As part of a deal to keep their works open Tata, the owner, is offloading the British Steel Pension Scheme into the Pension Protection Fund (PPF), which will lead to markedly less benefits for scheme members.

There are alternatives: transfer funds into a new Tata scheme, which may or may not pay more, or opt for a private scheme. But how to decide which? At least some of the “advisers” “factory gating” workers don’t give a hoot. They just think cha-ching!

To be fair, there have been efforts by reputable parts of the industry to combat the misdeeds of the shiny suited pension thieves who are dragging their industry through the mud again.

But the affair highlights a wider, and far more disturbing point: A matter of months after a huge scandal erupted over the BHS pension scheme here we are in the midst of another major pension scandal.

Another group of workers who had promises made to them have had them broken.
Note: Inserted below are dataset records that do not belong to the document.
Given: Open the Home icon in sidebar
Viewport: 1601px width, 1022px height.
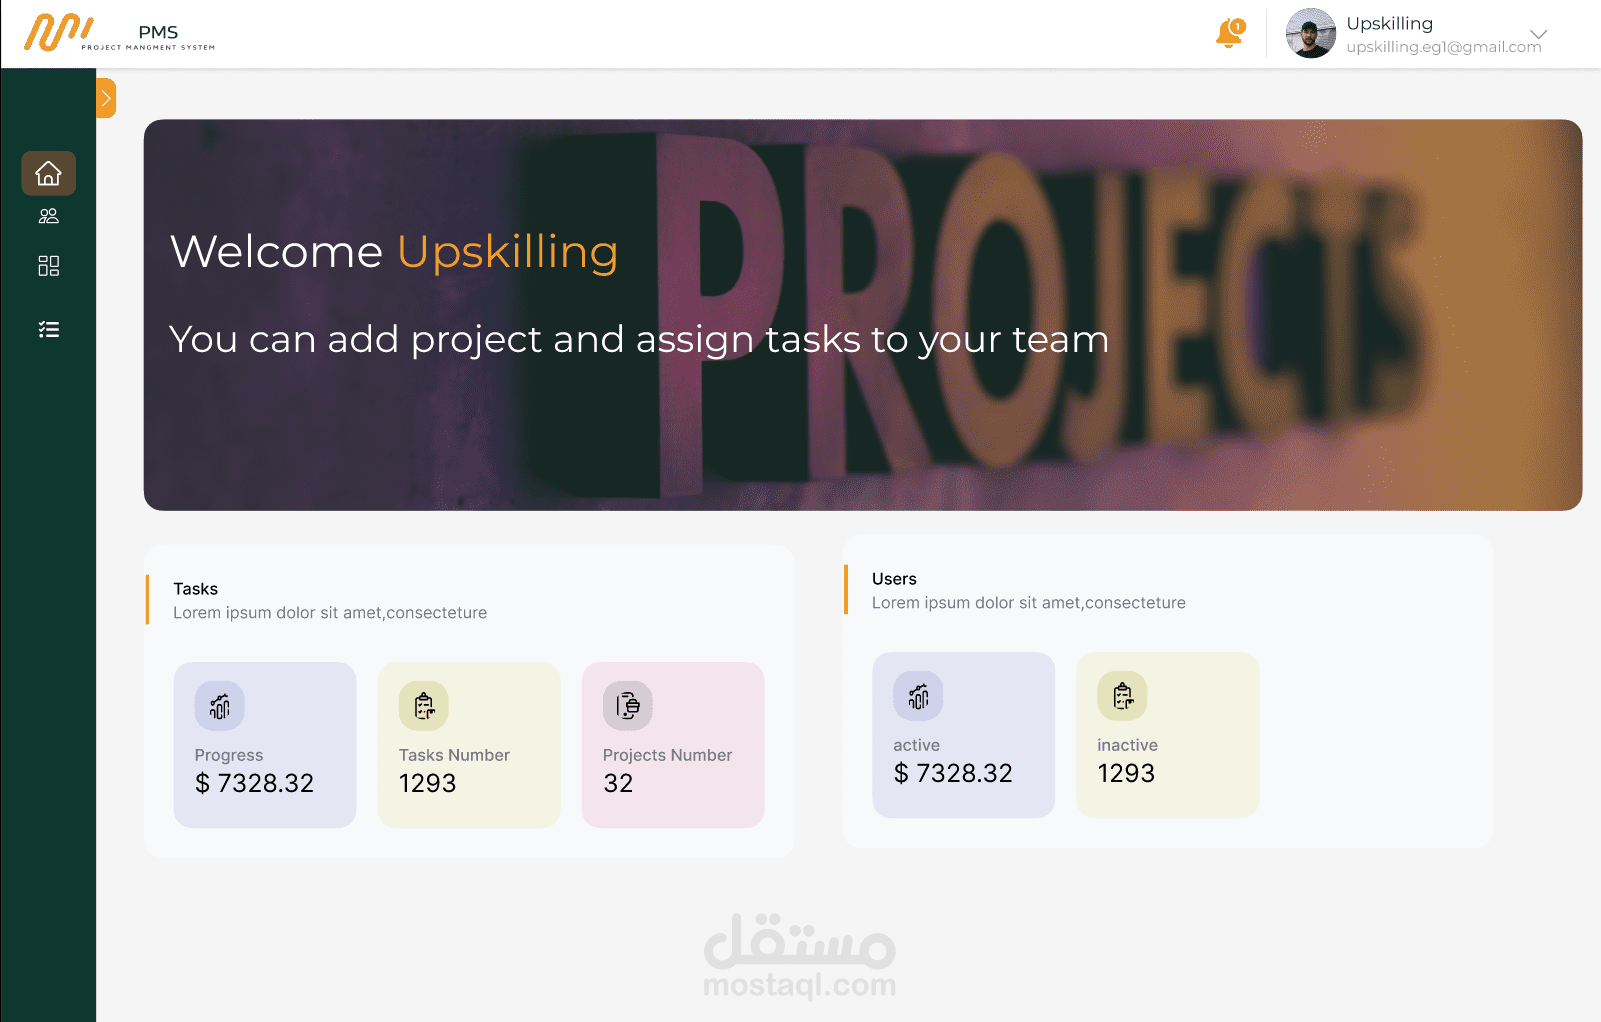Looking at the screenshot, I should (48, 173).
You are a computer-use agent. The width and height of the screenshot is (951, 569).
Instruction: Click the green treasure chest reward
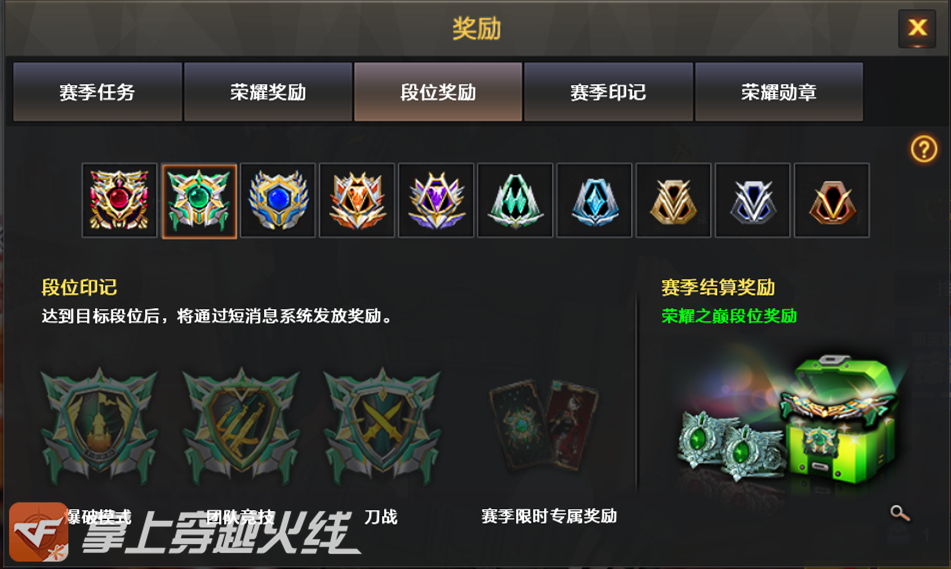(x=840, y=419)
The best, or rather worst, of it is that we will very likely be here again, and perhaps quite soon.

According to the latest figures released by the PPF, Britain’s 5,794 final salary pension schemes have just 91.2 per cent of the funds they need to meet the promises made to their members.

Just under a third are in surplus, so many of the 4,000 or so individual schemes running short look an awful lot worse than that.

If the employers that sponsor those schemes hit the rocks so do their members’ retirements.

The PPF offers a lifeboat, and the fact that it is there is a thoroughly good thing. But there are limits. It only provides 90 per cent of what scheme members will have been promised up front and even that is subject to a cap. Future benefits are also usually much less generous than the original scheme.

Sponsoring employers have been told to plug the holes in their pensions, but it’s going to take a long time to get there, about 7.5 years according to the PPF's numbers.

The level of surplus schemes are targeting, meanwhile, has declined a bit.

British Steel is just be a starter for the wolves snapping at pension carcasses. They will get their chance at a second helping, and a third, and a fourth and a fifth course.

Needless to say, the executives who run employers with deficit wracked pension schemes rarely suffer along with the workers they let down when their decisions lead those employers on to the rocks.

They usually have their own generous bespoke arrangements and pay offs to cushion them too. They also have lobbyists who urge ministers and watchdogs not to push too hard to get this disgraceful situation fixed too quickly. Think of our finances! Think of our bonuses!

The PPFs figures do rather show that those lobbyists are being heard. Such is life in Theresa May’s country that "works for everyone".